Alteigentümer sollen im Osten günstiger Boden erwerben können – das gibt Streit

Von Matthias Schlegel

Berlin - Das Thema ist nicht nur politisch, sondern auch ideologisch und emotional aufgeladen. Dabei ist der Anlass ein eher geringfügiger. Es geht um das Zweite Flächenerwerbsänderungsgesetz, das an diesem Freitag im Bundestag mit den Stimmen der Koalition beschlossen werden soll. Es ermöglicht den in den Jahren 1945 bis 1949 im Zuge der Bodenreform in der Sowjetischen Besatzungszone Enteigneten den begünstigten Erwerb von Land im Osten Deutschlands.

Nach dem Entschädigungs- und Ausgleichsleistungsgesetz von 1994 haben sie ohnehin einen Erwerbsanspruch.
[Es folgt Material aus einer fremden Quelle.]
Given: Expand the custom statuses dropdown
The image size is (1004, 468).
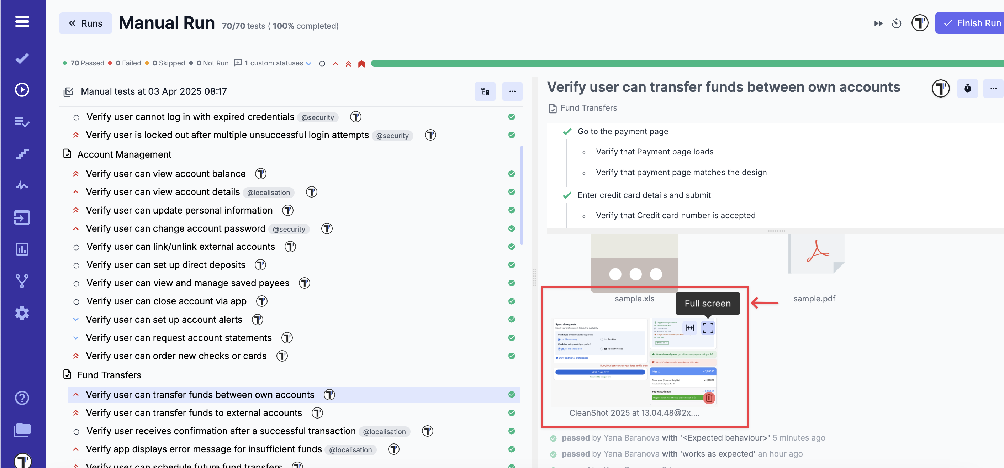Looking at the screenshot, I should [x=309, y=64].
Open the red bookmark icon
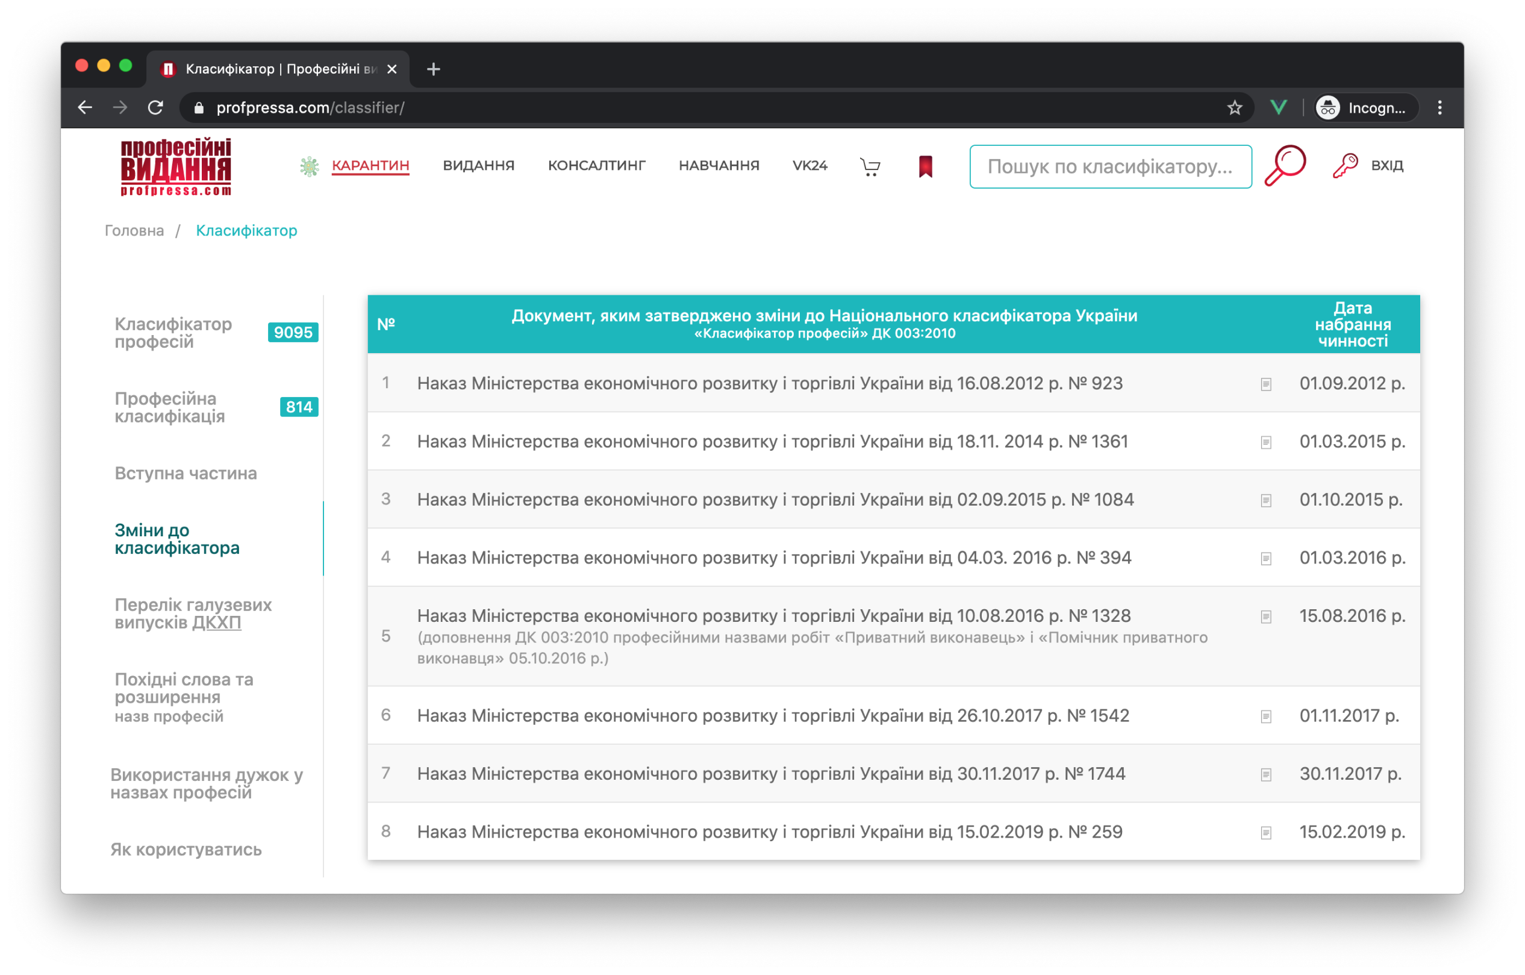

Nachdem der Einigungsvertrag geregelt hatte, dass diese Alteigentümergruppe ihre teils jahrhundertealten Besitztümer nicht zurückerhält, weil die sowjetische Seite dies zur Bedingung ihrer Zustimmung zur deutschen Einheit gemacht hatte, trägt die Bundesrepublik schwer an der moralischen Last dieser umstrittenen Klausel. Mit dem 94er Gesetz wurde den Alteigentümern immerhin ermöglicht, Ausgleichsleistungen zu beantragen. Diese konnten dann verwendet werden, um zu vorteilhaften Bedingungen durchschnittlich 30 Hektar Land aus den von der bundeseigenen Bodenverwertungs- und Verwaltungsgesellschaft (BVVG) zu privatisierenden Flächen zu kaufen.
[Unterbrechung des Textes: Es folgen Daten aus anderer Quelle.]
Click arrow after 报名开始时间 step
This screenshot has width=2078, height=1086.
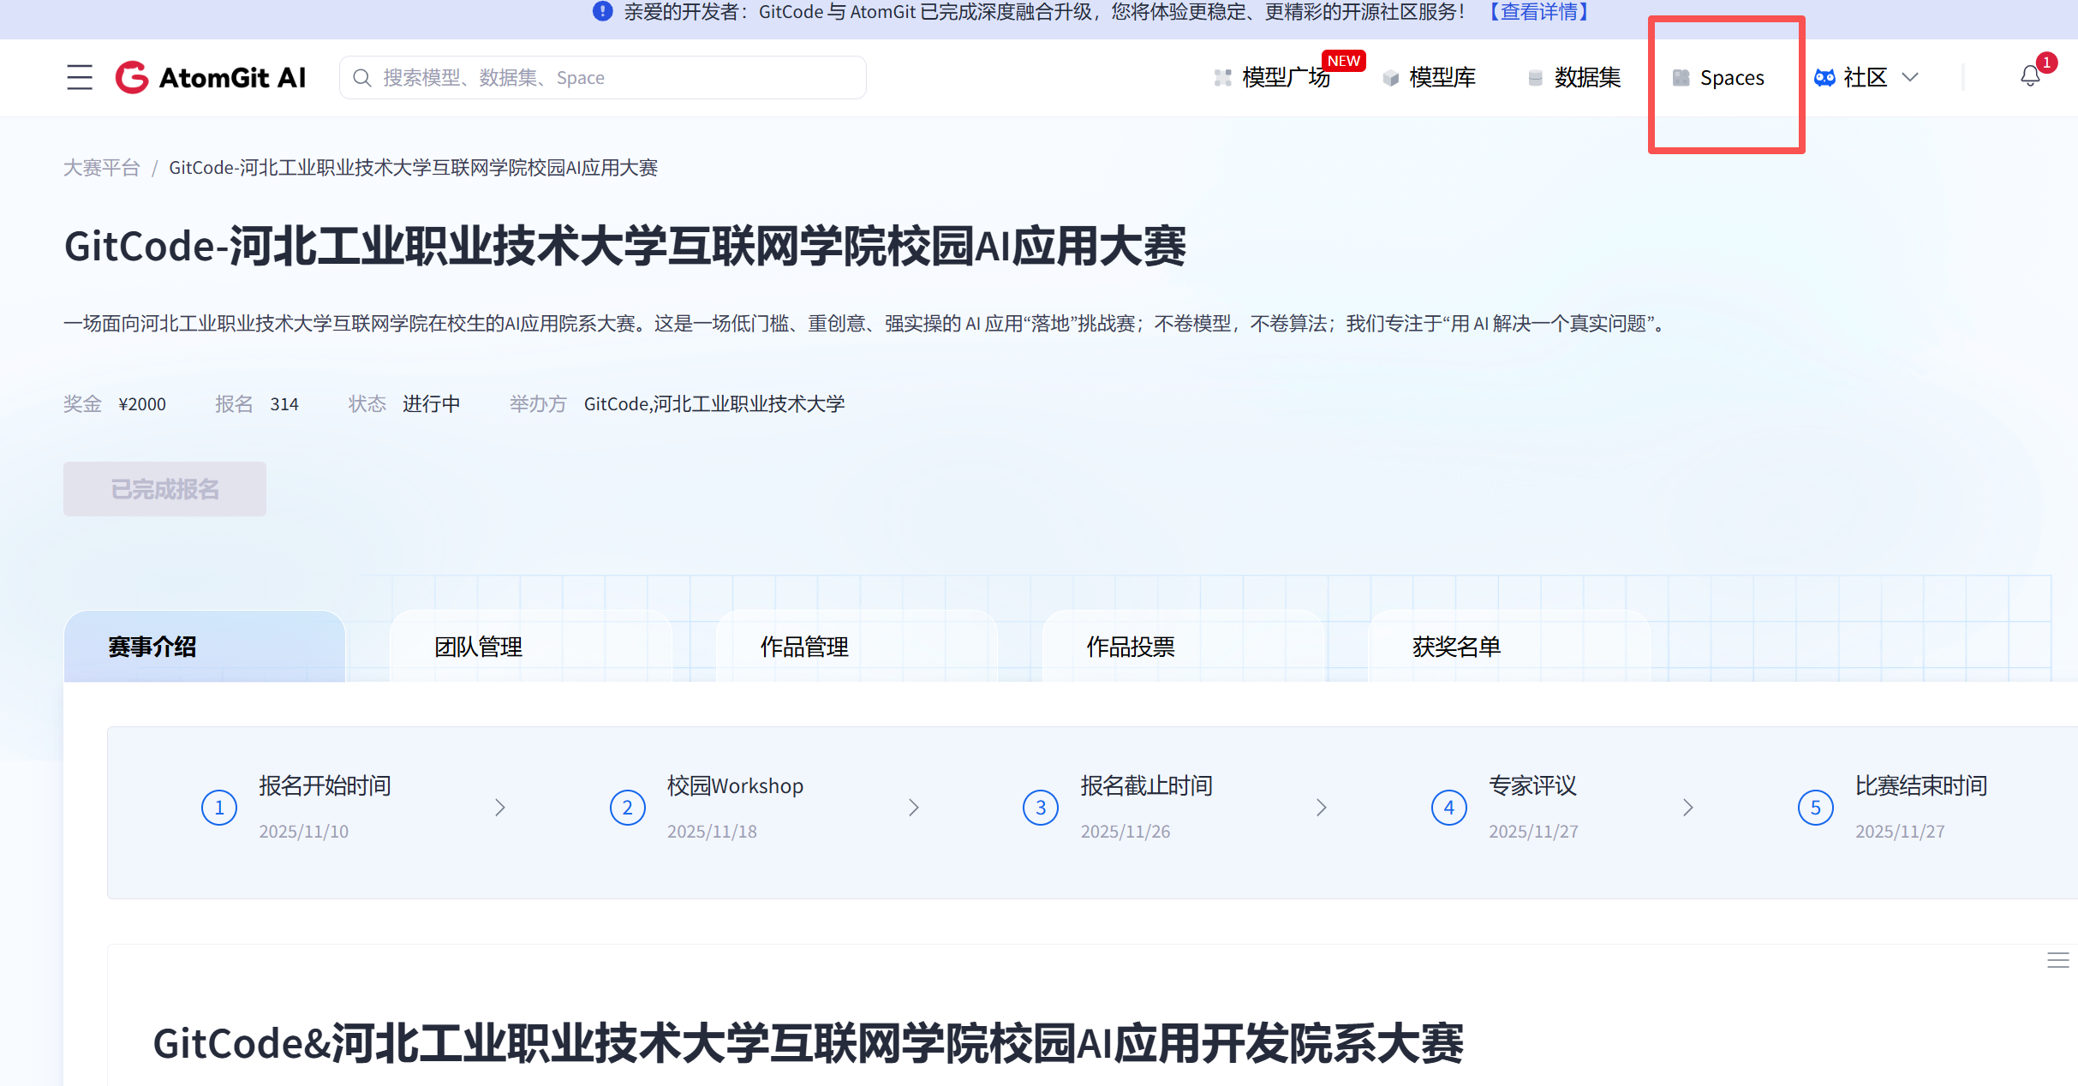(500, 808)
Ein großer Teil dieser Antragsteller wartet aber noch immer auf die Bescheide: die nicht wirtschaftenden Alteigentümer. Weil zunächst die Anträge derer bearbeitet wurden, die selbst Landwirtschaft betreiben, entstand bei den anderen ein Antragsstau in dem zweistufigen Verwaltungsverfahren. Da sich aber seit 2004 die Bodenpreise verdoppelt bis verdreifacht haben, bekommen die Antragsteller heute für die gleiche Summe kaum noch die Hälfte der Fläche, die sie vor ein paar Jahren dafür erhalten hätten.
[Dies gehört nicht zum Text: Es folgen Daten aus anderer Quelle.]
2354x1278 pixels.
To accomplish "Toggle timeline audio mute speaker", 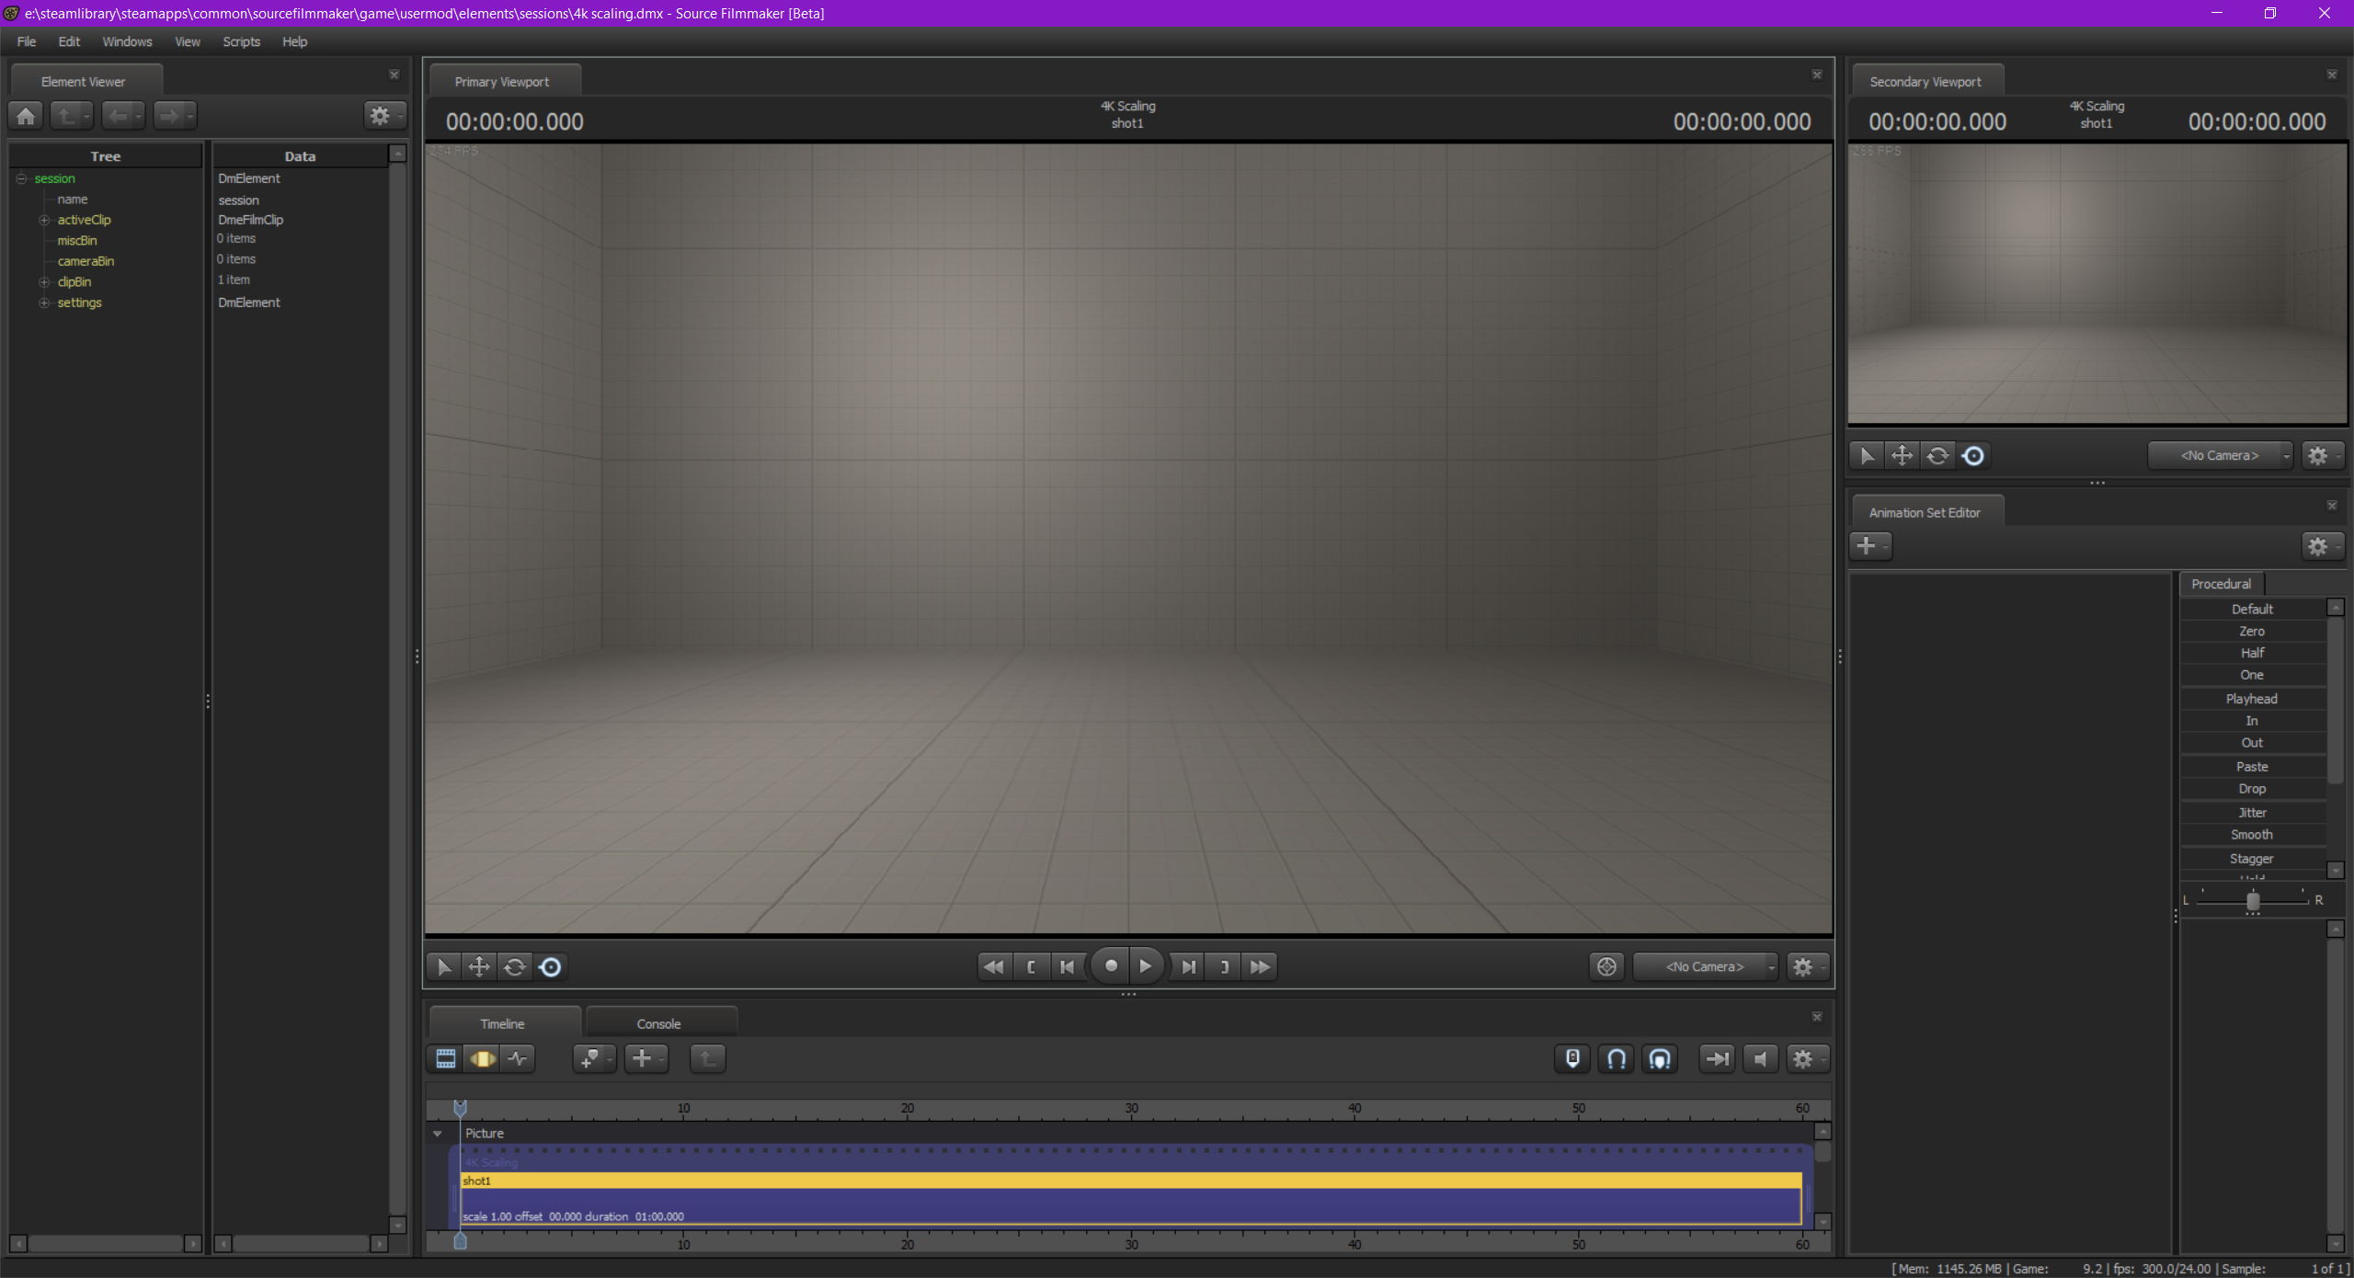I will click(x=1760, y=1059).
„Ein solches Recht darf nicht verfallen, nur weil nicht genug Personal da ist“, sagt der FDP-Politiker Hans-Michael Goldmann, Vorsitzender des Bundestags- Agrarausschusses. Schließlich hätten nicht die Betroffenen die Situation verschuldet. Die Gesetzesnovelle sieht deshalb vor, dass für die Berechnung des begünstigten Kaufpreises für nicht wirtschaftende Alteigentümer künftig der Verkehrswert zum Stichtag 1. Januar 2004 zugrunde gelegt wird. Rückwirkend sollen auch diejenigen davon profitieren, die seit diesem Stichtag anspruchsberechtigt waren, aber davon keinen Gebrauch machten. Überdies sollen künftig auch Verwandte dritten und vierten Grades Flächen begünstigt erwerben dürfen. Insgesamt rechnet das Finanzministerium mit rund 9000 Anspruchsberechtigten, schätzt aber, dass nur 20 Prozent tatsächlich Land erwerben wollen. Dann würde die Rechnung der Koalition aufgehen, dass dem Bund durch den verbilligten Flächenverkauf „nur“ Einnahmeverluste von rund 370 Millionen Euro entstehen.

Kirsten Tackmann, agrarpolitische Sprecherin der Linksfraktion, beklagt, durch diese Besserstellung „einer gut situierten Klientel“ werde der „ausgewogene Kompromiss von 1994 aufgekündigt“. Sie sehe nicht ein, dass angestammte landwirtschaftliche Betriebe, die ohnehin mit dem Rücken zur Wand stünden, die hohen Preise auf dem „Spekulationsmarkt“ zahlen müssten, während Alteigentümer ein zweites Mal begünstigt würden.

Auch die SPD wettert gegen das Gesetz. Den Landwirten in Ostdeutschland drohe ein massiver Flächenentzug, auf den den Bundesetat kämen unkalkulierbare Mindereinnahmen zu, erklären die Bundestagsabgeordneten Rolf Schwanitz und Waltraud Wolff. Schwanitz zweifelt die Berechnungen des Finanzministeriums über die Einnahmeausfälle des Bundes an und rechnet mit einem Milliardenbetrag. Mecklenburg-Vorpommerns Landwirtschaftsminister Till Backhaus (SPD) befürchtet gar, dass der Konflikt zwischen den Landwirten vor Ort und den nicht selbst wirtschaftenden Alteigentümern neu geschürt werde. Aber die Opposition ist gespalten. Die Grünen tragen das Gesetz mit. Die Bundestagsabgeordnete Cornelia Behm hat für die „inakzeptable Haltung“ der beiden anderen Parteien kein Verständnis. Ihnen fehle „nach wie vor eine kritische Distanz zu den massiven Menschenrechtsverletzungen der Bodenreform“, sagt sie.

Den Rechtsfrieden in Deutschland dürfte das Gesetz nicht bedrohen. Blamabel ist vielmehr, dass zwei Jahrzehnte nach der deutschen Einheit viele Alteigentümer die Gewährung ihres verbrieften Anspruchs nicht mehr erleben werden. Der FDP-Politiker Goldmann kündigte deshalb für Anfang 2011 ein weiteres Gesetz an: Damit sollen die Bearbeitungsverfahren bei den Landesvermögensämtern drastisch beschleunigt werden.